China is likely to allow local governments in the country to gain formal access to the bond market, in a bid to help them raise funds for infrastructure projects, an economist said.
“We expect the ongoing National People’s Congress plenum to approve [the proposal] for local governments,” Lu Ting, head pf Greater China Economics at Bank of America Merrill Lynch, told a press briefing in Hong Kong Monday.
He said he does not expect local government debts to go into default as such debts mainly comprise bank borrowings.
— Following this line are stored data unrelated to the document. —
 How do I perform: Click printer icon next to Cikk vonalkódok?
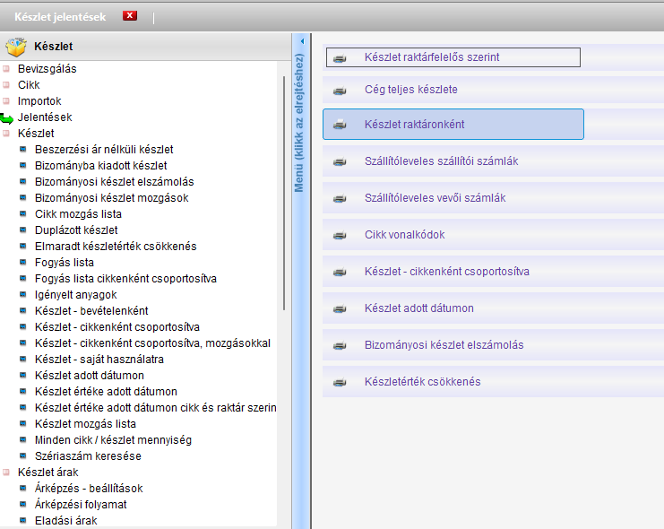pyautogui.click(x=340, y=236)
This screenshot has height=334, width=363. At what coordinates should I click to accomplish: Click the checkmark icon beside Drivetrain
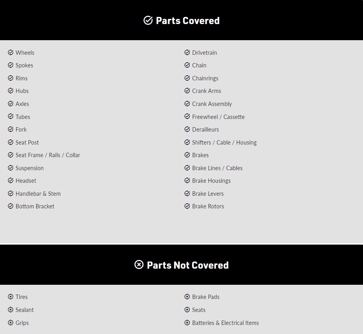(x=187, y=52)
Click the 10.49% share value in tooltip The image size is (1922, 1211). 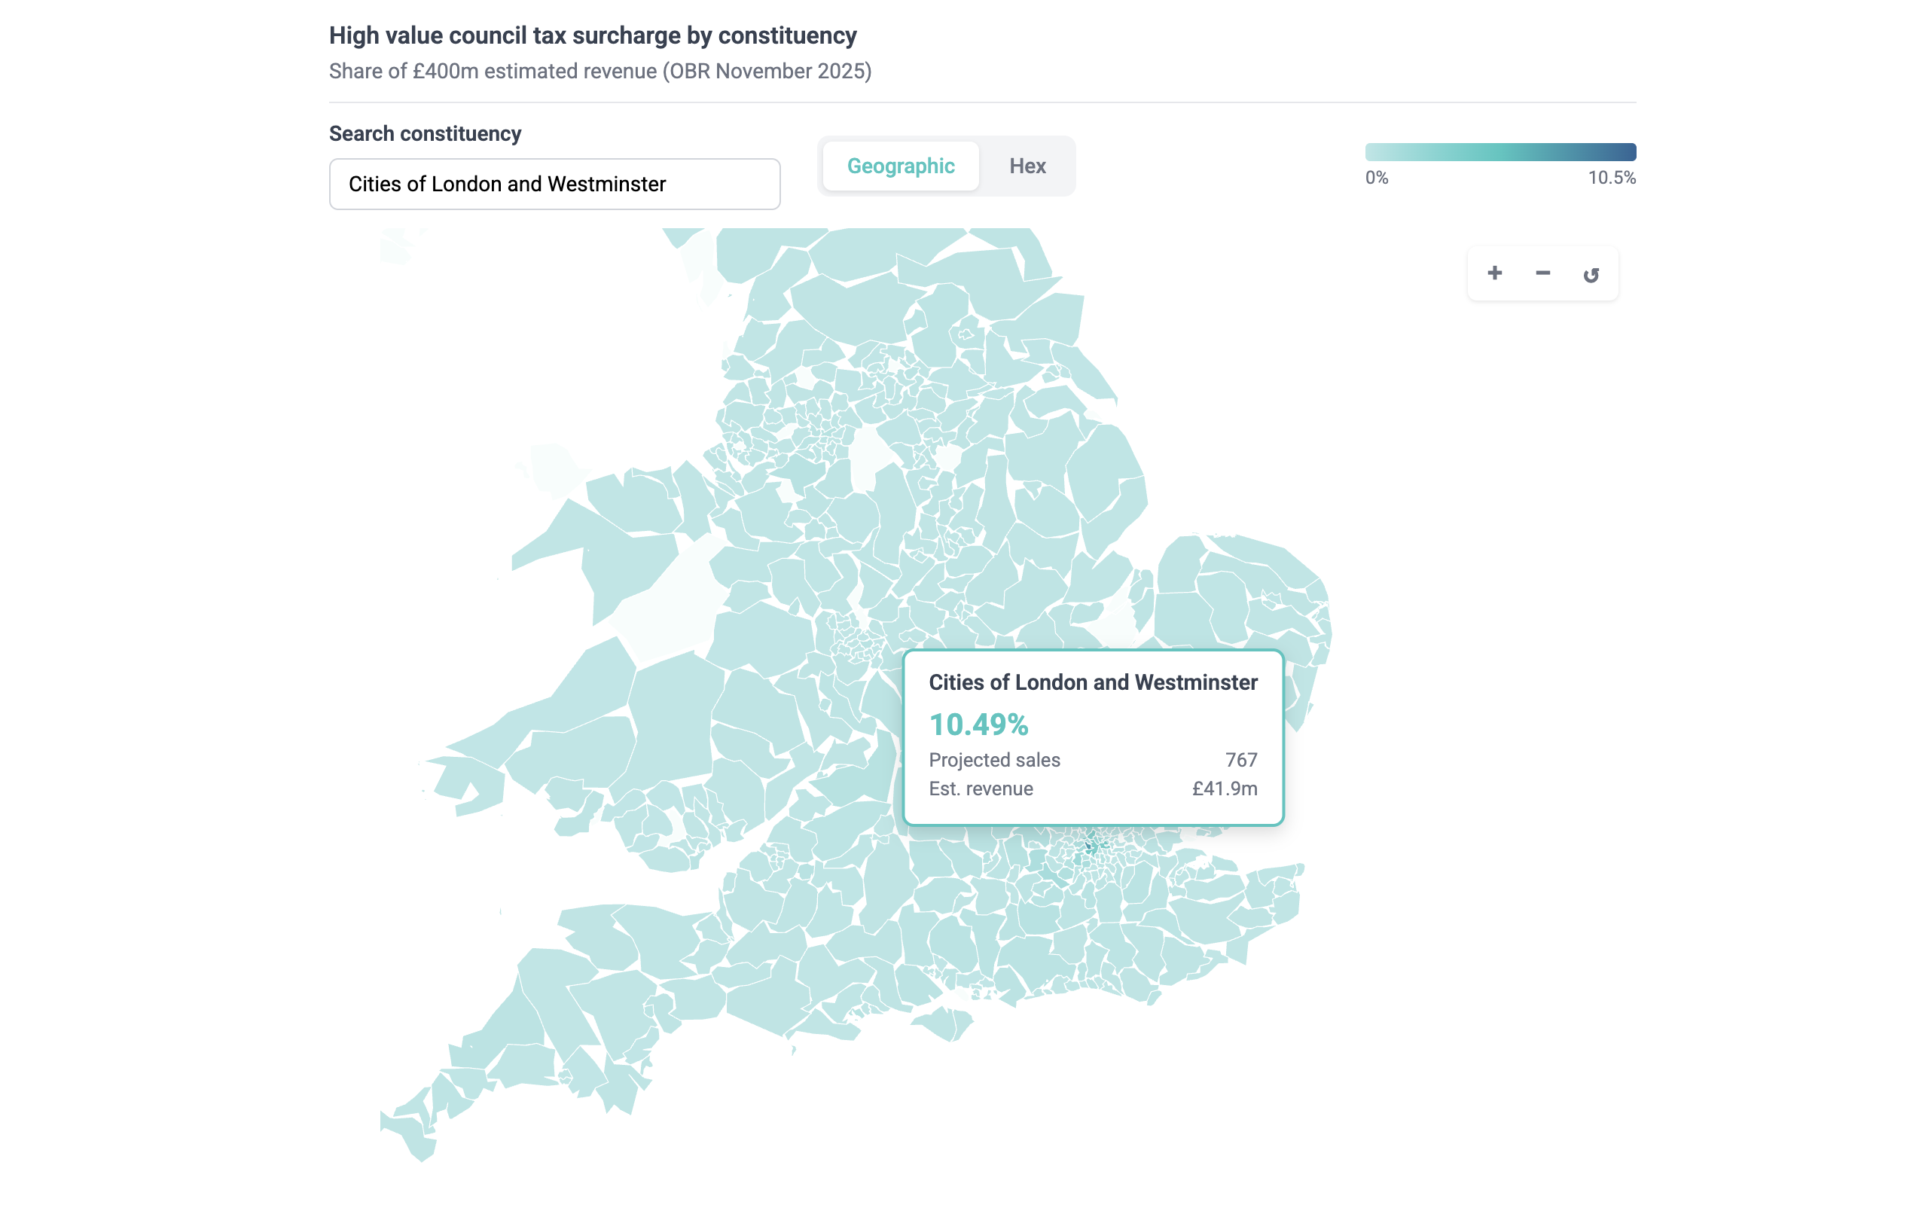click(978, 725)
Meanwhile, there is big room for the central government to help, Lu said.
Government debts were equivalent to about 53 percent of the country’s gross domestic product, with about 21 percent of the debt accounted for by the central government and about 32 percent by local governments.
About 30 to 40 percent of the local government debt needs to be rolled over, Lu said.
“Defaults from bonds and trusts in China will likely increase this year and have an impact on the financial system, but it will not be a Lehman Brothers-like crisis,” the economist said.
“The worst case is that all investors take their money out from the products,” Lu said, but added that such thing is not likely to happen.
China’s total corporate debt hit a record US$12 trillion at the end of last year, translating to about 120 percent of its gross domestic product for 2013, Reuters reported on Feb. 26, citing Standard and Poor’s estimates.